State of potential annoyance

This will be my first post in a few weeks.   Why haven't I been posting much?  This is not what I had intended.  I had intended to post on a near daily basis as I had done while in China.  Sure, part of it is that I am kind of busy, I have traveled to Chicago, New York and Kansas City all in the past couple weeks and will be back to Chicago this week.  But honestly I could find the time if I were so inclined.

I have been thinking about it and concluded that it is more of a lack of stimulus.  While I was in China it was very easy to think of topics because I lived in a state of either annoyance or potential annoyance.  There was annoying stimulae everywhere that served as good fodder for my entries. 

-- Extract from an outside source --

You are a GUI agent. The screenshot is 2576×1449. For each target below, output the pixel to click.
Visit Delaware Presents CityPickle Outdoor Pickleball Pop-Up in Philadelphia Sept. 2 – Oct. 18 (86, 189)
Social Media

America is just too damn comfortable.  I can't think of anything, environment-wise, that I have found annoying since I've been back.  Strangers are amazingly, even uncomfortably sometimes, friendly and courteous. My internet is lightning fast.   I have a wide selection of tasty beer to drink.  Things are generally clean and orderly... there just isn't too much to get annoyed about on a day to day level.  I don't even read nearly as much of the news I have meticulously added to my Google homepage (though I do spend alot of time listening to NPR).  Somehow reading about the important issues going on in America seemed more pressing when I was in China than it is now that I'm home.  Again the comfort thing I think.  And of course reading about China is far less interesting than it was.  I still read the macro articles but more micro articles on China Digital Times that I used to delight in about this corruption or that environmental disaster just don't hold interest now. 

Hopefully I can rouse myself from this damn complacency and get my mind active again.  Comfort has not only made Americans bodies lazy and obese, it can easily do the same to our minds.